The thing about dreams is they can make you look at something differently, see someone in a different light, or just give you a general feeling of unease. A little bit ago, for the span of about a month and a half, I had no less than six tornado dreams. Sometimes it was just a small player, sometimes it was the main show. But it happened enough that it kind of started to freak me out.
So with this in mind, you can imagine my feelings last night when the weather people were reporting DOOM AND GLOOM! I didn’t like it one bit. I didn’t want any part of it. The thought of losing everything we own to a big wind funnel, well, makes me sick to my stomach. Add to this two sleeping children and an unfinished (and kind of icky) basement, and I’d worked myself up.
Chris and I spent about 45 minutes getting everything ready – which included making a palate on the concrete floor, searching all through the house for our one flashlight, then settling on Sebastian’s tractor one that made engine noises when you turned it on. Chris boarded up a basement window that was cracked, just in case, and filled up some water bottles for us. I gathered diapers and changes of clothes for the kids and spent a little too long wishing I’d taken a shower just in case the house is destroyed and we have to spend days living outside because we have nowhere else to go (we do have somewhere else to go, but the brain isn’t always rational, you know?).
“I really don’t want to do this” I kept saying. Over and over. But in my defense, I really didn’t want to do it.
I stayed up as late as I could, watching weather reports, looking online at radar maps, then around midnight I couldn’t keep my eyes open anymore and went to bed.
The sirens went off at 12:30 so I jump up, ready for action, but even then we were debating whether or not to get the kids out of bed.
“Better to be safe than sorry,” we said.
I snuck into Sebastian’s room to pick up the feather blankets that were in his closet (because of course they were), then finished making our floor-bed downstairs.
Chris picked up Sebastian and carried him downstairs and I got Adele, praying for her to stay asleep. We all lay down, Sebastian and Chris falling asleep super-fast (how do you sleep through the END OF THE WORLD TORNADO?) I just lay there on my back with Adele on my chest, waiting for the storm to hit.
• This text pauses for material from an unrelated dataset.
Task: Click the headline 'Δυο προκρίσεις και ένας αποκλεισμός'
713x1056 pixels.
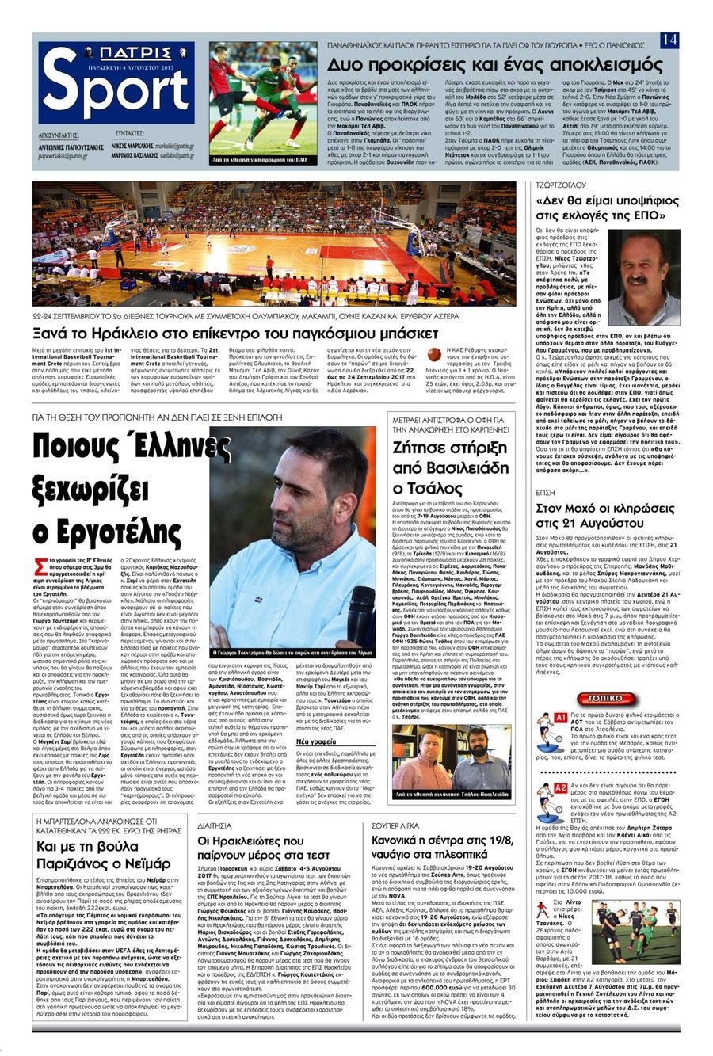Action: pos(479,64)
There was a little bit of wind and rain, but I wouldn’t even have classified it as a bad storm. At 1 I start trying to wake up Chris, nudging him gently since Sebastian is in between us and I’m also trying to keep Adele from rolling off me. That didn’t work so I started repeatedly shoving him with my hand and finally he pops his head up, still mostly asleep. Once I get him aware that we need to get up and put the kids back in bed so we can all get some sleep, we do just that. And since, really what would a fake tornado freak-out night be without one more issue, Adele wakes up at 4:30 in the morning.
To sum up – HYPE-HYPE-HYPE-THE TORNADOES ARE COMING!!!!! And then not so much.